Most of all it is a dividend oriented company and therefore fits into my strategy as a potential combination of high initial yield and decent dividend growth. On top of that I suspect that there might be some real M&A possibilities in coming years which could lead to significant price appreciation. Recent insider activity is also a plus at this point.
Dividend re-investment for the portfolio hosted in Nordnet with the purchase of 15 EPR Properties shares. Purchase price was 69,99 USD per share. Not much to say about this one. Still reasonably priced and company profile in general is acceptable considering the phase of the market. There are decent valuations available but it’s very difficult to find anything really interesting to buy at the moment in the dividend scope. Personally I doubt we would be getting a major correction next year but it is possible of course. Political tensions have been pushed back a bit but no doubt will come back at some point especially with the approaching US elections and possible deal with China.

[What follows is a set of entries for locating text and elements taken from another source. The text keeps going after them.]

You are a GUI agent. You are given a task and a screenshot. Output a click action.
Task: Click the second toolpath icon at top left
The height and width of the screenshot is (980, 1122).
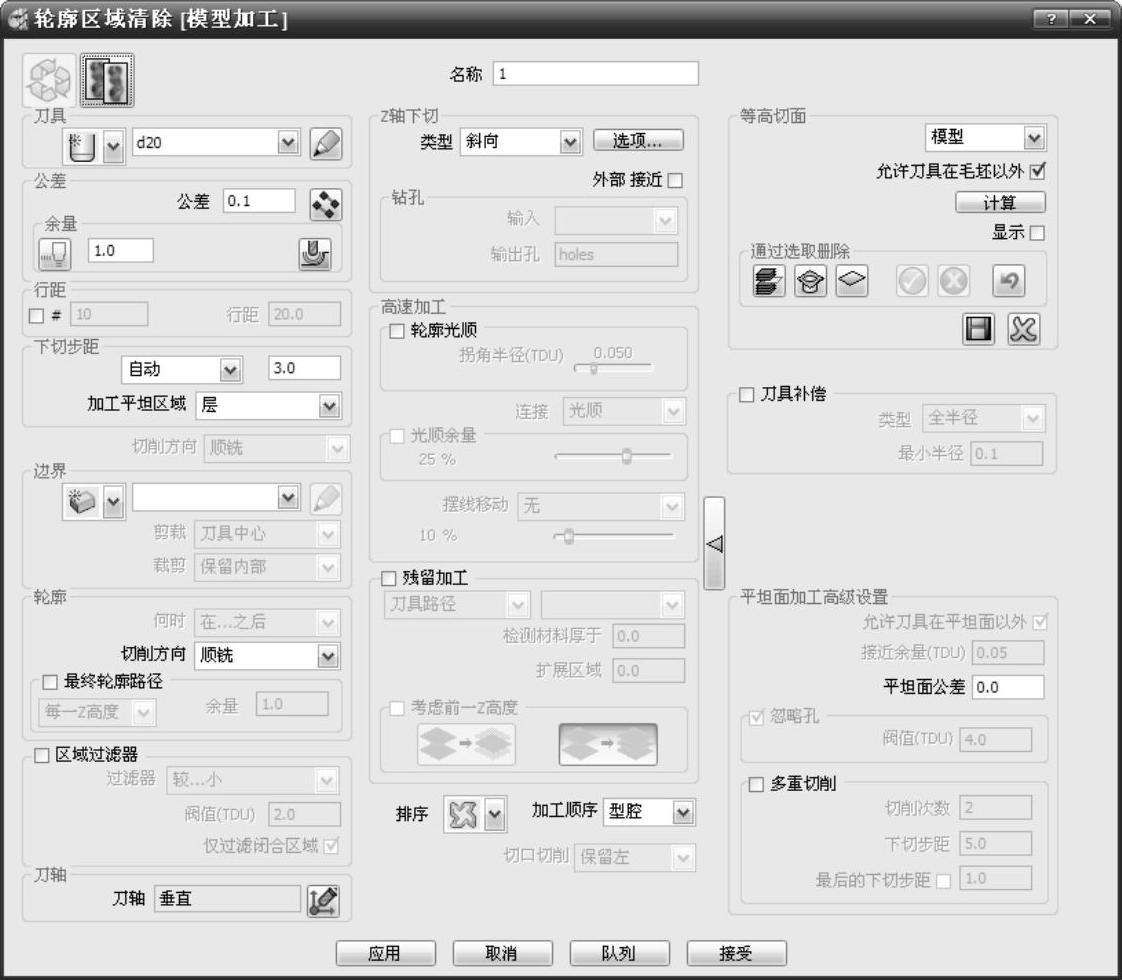tap(108, 80)
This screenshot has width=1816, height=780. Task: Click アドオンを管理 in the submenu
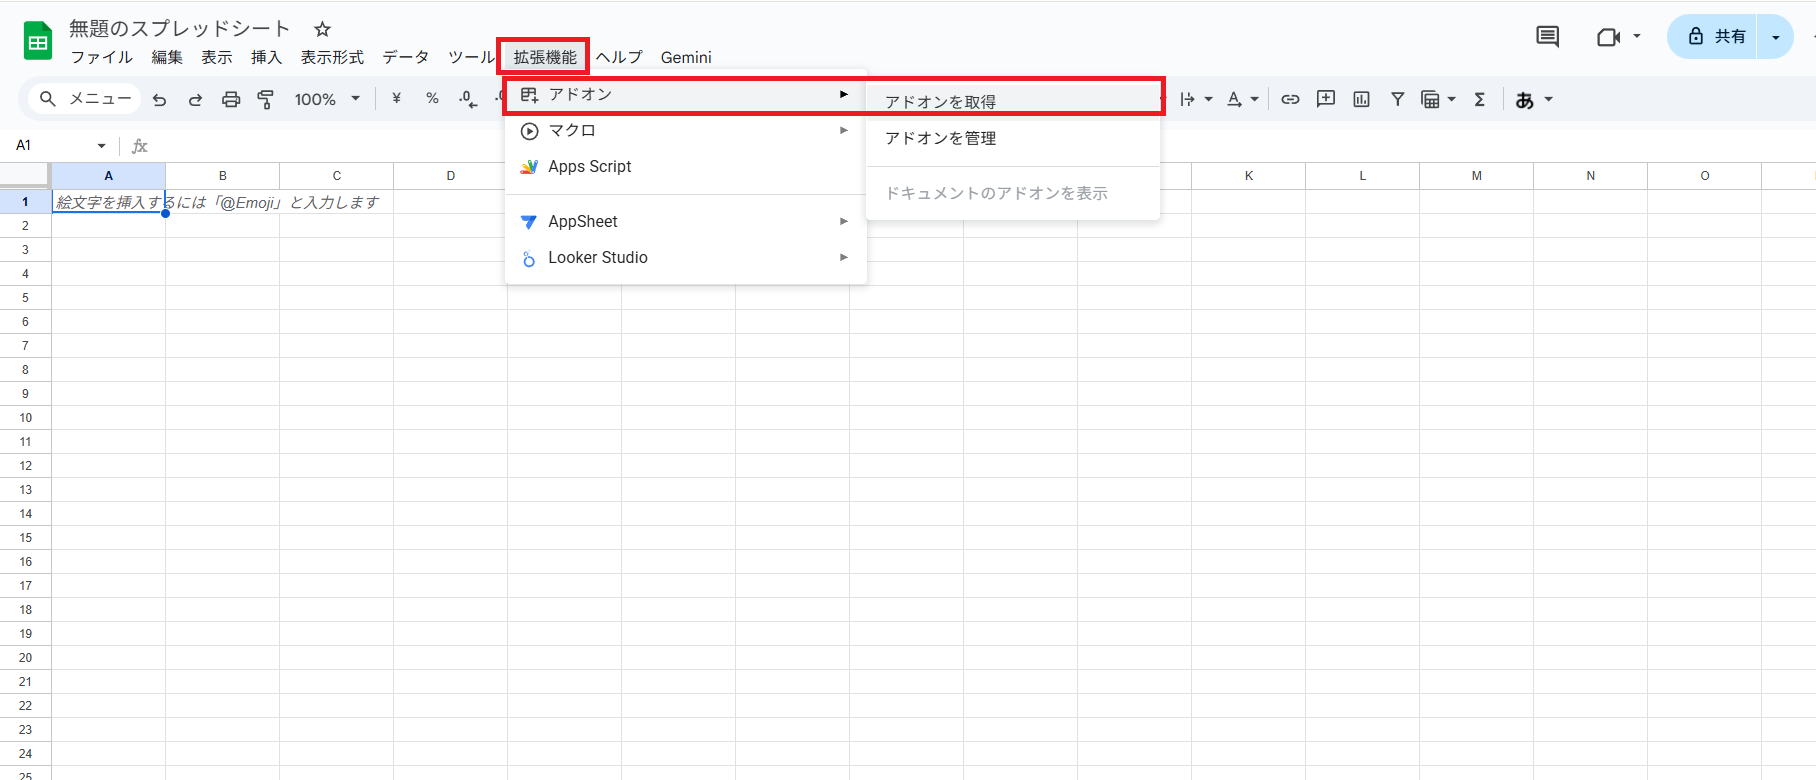click(x=940, y=138)
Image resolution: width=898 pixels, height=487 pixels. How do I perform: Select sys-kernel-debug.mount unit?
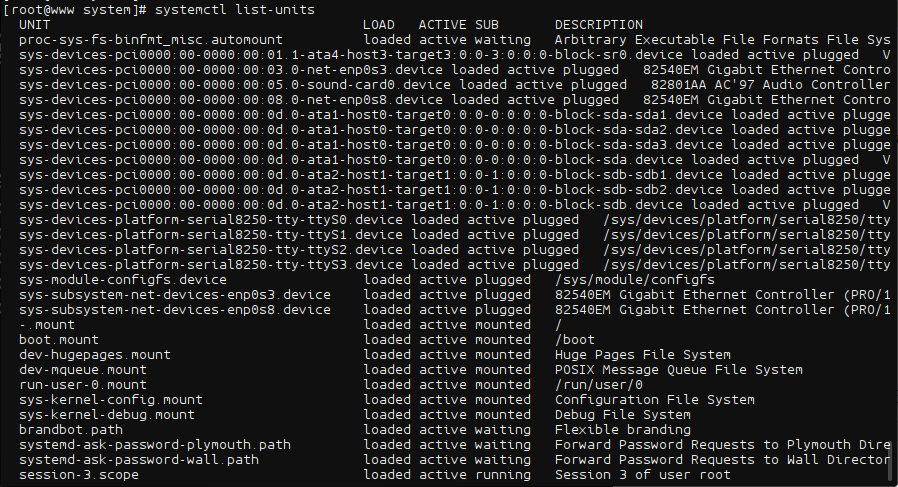[107, 414]
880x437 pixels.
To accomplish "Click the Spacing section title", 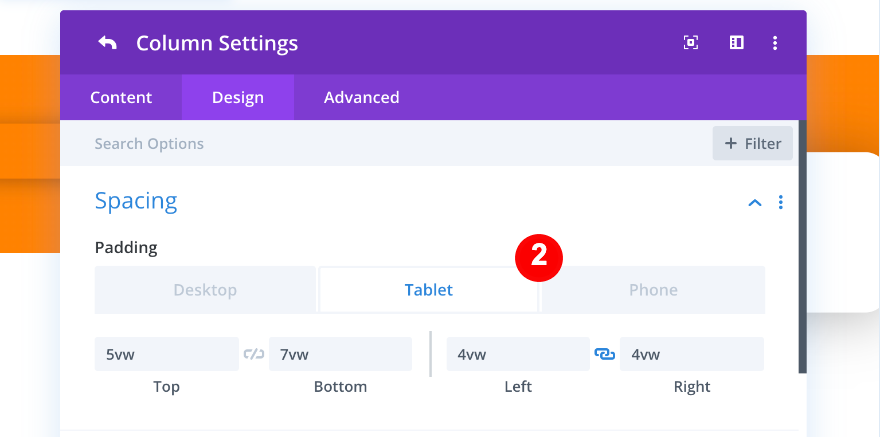I will (x=136, y=201).
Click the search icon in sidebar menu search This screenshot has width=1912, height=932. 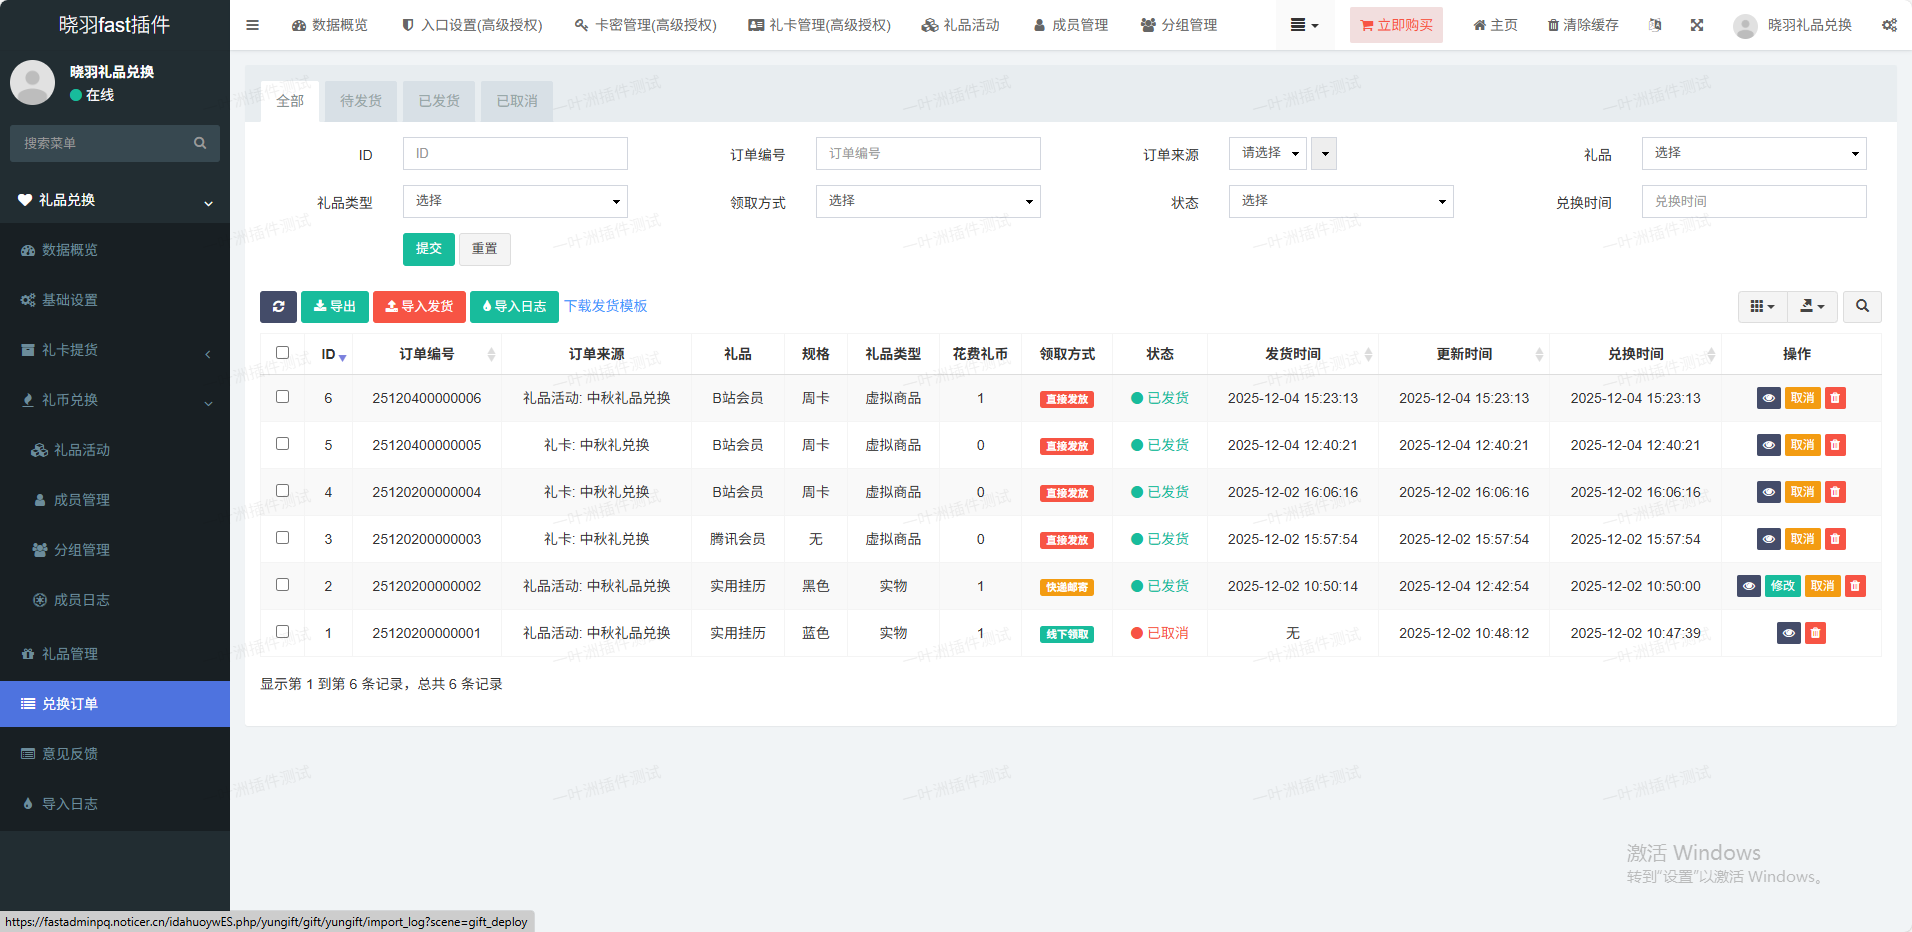tap(200, 143)
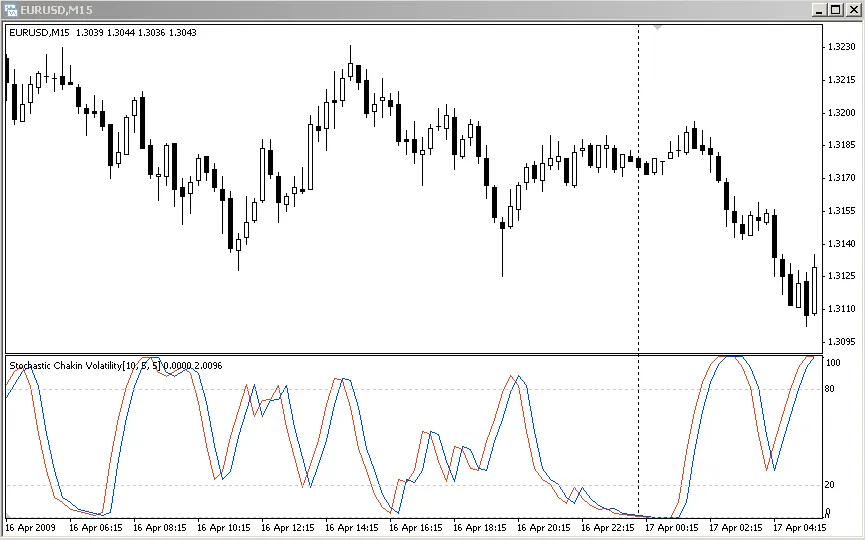Click the indicator level 80 label
Image resolution: width=865 pixels, height=540 pixels.
click(832, 389)
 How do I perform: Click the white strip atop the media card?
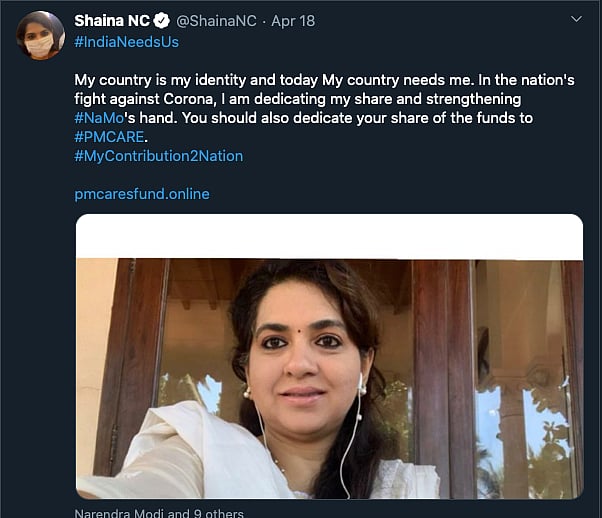(x=329, y=236)
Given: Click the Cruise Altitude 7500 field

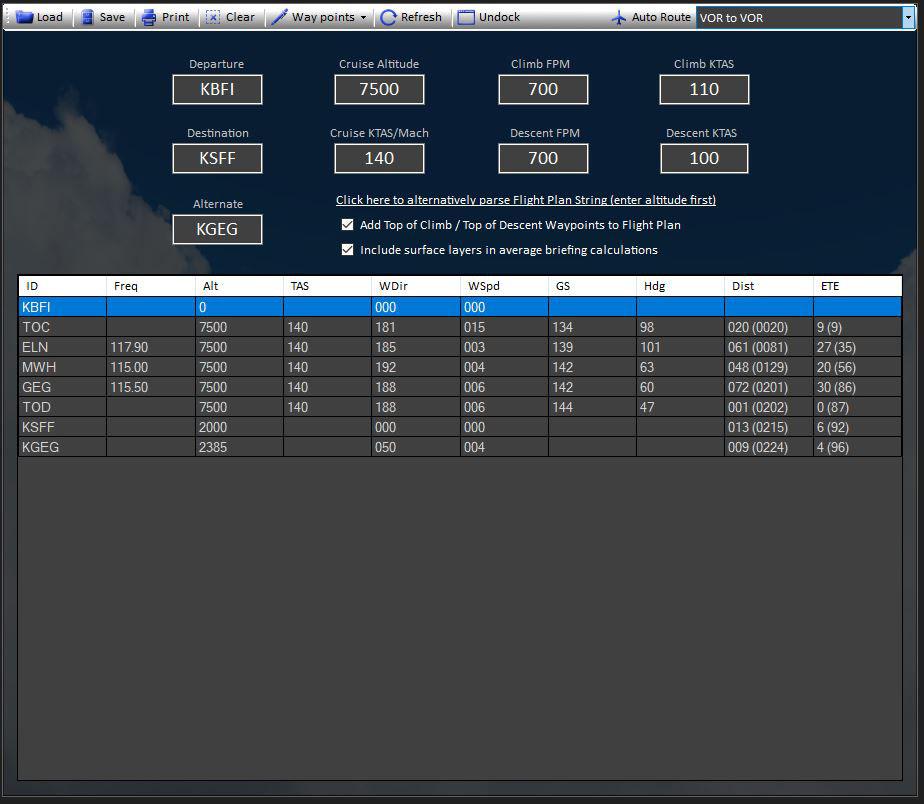Looking at the screenshot, I should [379, 89].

Tiny maintenance purchase for portfolio hosted in Nordea. CapMan is a position which I intend to build in the coming months or during Q1/2020 but for the “mandatory” at least one transaction per quarter I bought mere 20 shares for 2,045 EUR per share . CapMan will be included in primary portfolio even though hosted in Nordea. I plan to buy some of the primary portfolio holding for the portfolio hosted in Nordea as it will spread the broker risk. Most likely these will be mainly European stocks listed in euros as my primary broker (Nordnet) has accounts for various currencies which allows me to decide when to convert dividends received in various currencies. For now the portfolio hosted in Nordnet will in one kind of maintenance mode (new purchases being mainly dividend re-investments).
It’s been a while since my last real purchase in main portfolio but today there was three. Hopefully this wasn’t motivated by the negative news from Nordea Bank and Sampo. Both of which are slashing next dividend. First purchase was additional 15 shares of EPR properties bought for 79,46 USD per share. Nothing special here. Decent valuation and acceptable company profile given the interest rate environment and phase of the cycle. GEO Group and CoreCivic are much more interesting. Both are in the much hated for profit prison business which has taken a real beating as the US presidential election approaches. Personally I consider it extremely unlikely that a) US would elect really left leaning president such as Elizabeth Warren and b) would really move away from private prisons any time soon. Having said that, you never know what the general public does and therefore these come with high risk which is at least partly priced in. Very high yield above 10% is also reflecting it as a result. Therefore I bought 80 shares of CoreCivic for 16,17 USD per share and 80 shares of GEO Group for 16,09 USD per share.